J'ai loué un scooter et suis descendu le long de la cote Ouest. J'avais mon backpack et il fallait que je me trouve un logement pour la nuit. Le problème est qu'a Lanta, la route principale ne longe quasiment jamais la plage et il est donc difficile de voir les resorts et guesthouses sans marcher le long de la plage ou sans connaitre les lieux. Sans m'en rendre compte, je me suis retrouvé en a peine 1/2h a la pointe Sud Ouest de l'ile, dans une zone protégée bordée par une ravissante plage dominée par un phare. J'en ai profité pour faire la visite du coin et me suis tapé le tour dans la jungle sur près de 2km en plein caniar. 

Je me suis arreté sur quasi toutes les plages de l'Ouest: toutes plus jolies les unes que les autres et jamais surpeuplées. Et pourtant, quand il est arrivé l'heure du check in, alors que je m'y suis pris assez tard après le massage/diner, tout était plein! Même les dortoirs étaient surchargés. Vraiment bizarre alors que je n'avais pas l'impression que l'ile était blindée. J'ai du me rabattre sur une chambre dans un hotel qui donnait sur la rue principale: pas très kolantesque mais plutôt bon budget (12€/nuit). 
Le lendemain, je suis parti faire la visite de l'Est de l'ile avec des plages moins paradisiaques, sans sable, mais tout aussi jolies et une vue magnifique sur l'archipel environnant. Je me suis dirigé a la pointe Sud-Est cette fois de l'ile et ai visité un village de gitans des mers avant d'arriver dans un resort super joli portant le même nom que le village Ban Sang-Ga-U.
J'ai visité quelques cahutes du cote de Old Town, le village d'origine chinoise qui a gardé tout son cachet avec ses maisons sur pilotis. J'ai fait la connaissance de 2 français installés ici: l'un était venu en tant que boxeur de Muyai Thai avant de rencontrer sa copine ici sur le ponton voisin: il s'entrainait a la boxe et elle faisait du yoga! Depuis, sa copine attendait un bebe qui allait naitre d'ici quelques jours et lui s'était réorienté en préparant des petits dej a la française pour une petite guesthouse locale. Quand au 2eme français, lui, produisait son propre pain et fromage de chèvre, qu'il revendait a quelques restaurateurs français privilégiés de l'ile. Je me suis pris une chambre a Old Town et ai flâné toute l'après midi sur ce fameux ponton.

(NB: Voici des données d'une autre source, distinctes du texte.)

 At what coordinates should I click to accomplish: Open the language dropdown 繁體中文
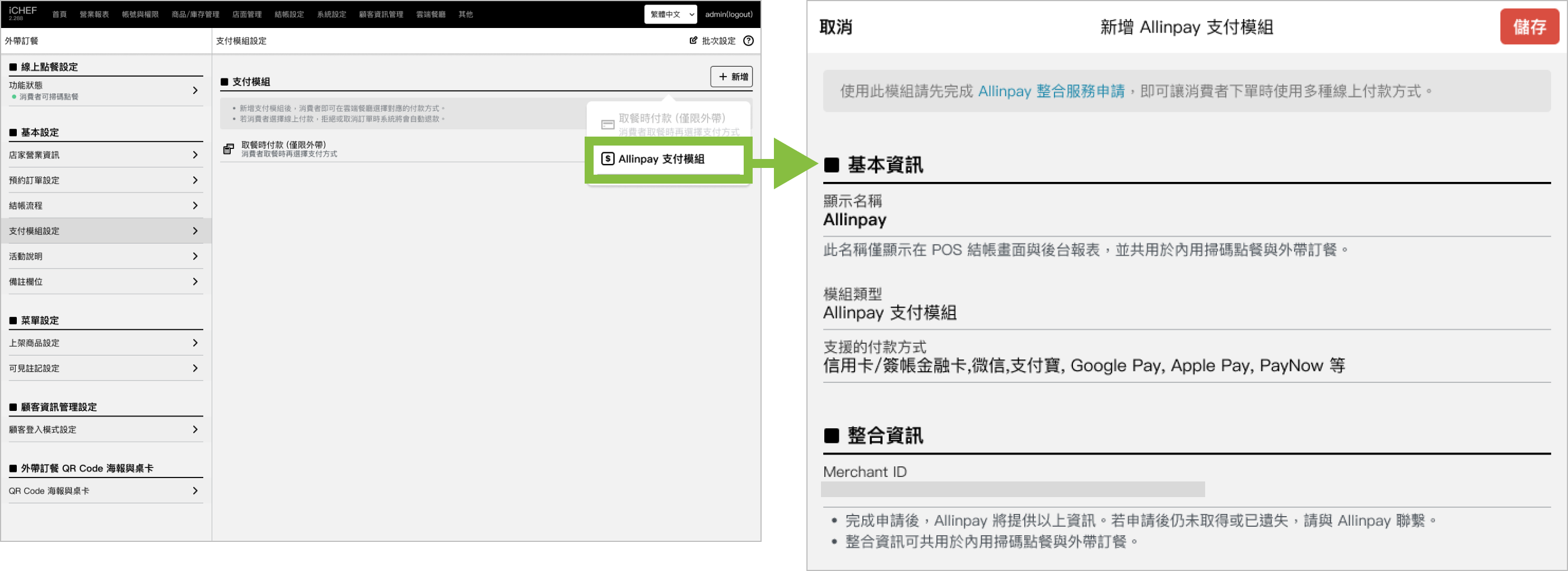tap(670, 14)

lien vers la vidéo Ko Lanta



Je suis arrivé tout juste le lendemain matin au port de Ban Saladan alors que le catamaran de plongeurs allait partir sans moi. A peine 5' de navigation que le moteur s'est mis a fumer: bateau immobilisé! On n'était pas encore sorti de la baie et on a pu changer avec un speedboat, plus petit. Ca a été un peu le bordel pour transvaser tout le matos de plongée d'un bateau a l'autre. Surtout que certains plongeurs, tels Medo et moi, avions 3 bouteilles par plongée: un twin type (ou double tank) plus un spare tank de cote rempli de Nitrox. On est allé sur le site de Hin Daeng. Il y avait une visibilité de plus de 30 mètres: idéal! 

On a fait les 2 premières plongées a -52m et on a croisé a chaque fois une énorme raie manta qui se baladait dans le coin. Elle n'arrêtait pas de faire des allées et venues et j'ai pu la prendre sous toutes les facettes. C'était ma 1ere "fun dive" en Tec (ie: pas en tant que cours) et ça s'est très bien passé. Il m'a fallu quelques minutes pour m'habituer au "sapin de Noël" avec 3 bouteilles sur le dos. Malgré les 60kg de matos, j'étais assez a l'aise sous l'eau et ai plutôt bien apprécié le site et sa super visu. Une plongée qui en appellera d'autres sans doute mais pas en Thailande où les fonds intéressants ne sont pas profonds.
On s'est fait une 3eme plongée sur le site de Ko Haa où la visibilité était encore incroyable. On est passé par une cheminée qui démarrait vers les 8m jusqu'a 25m et en son milieu, il y avait un tunnel, complètement noir mais rempli de poissons: sensations assurées!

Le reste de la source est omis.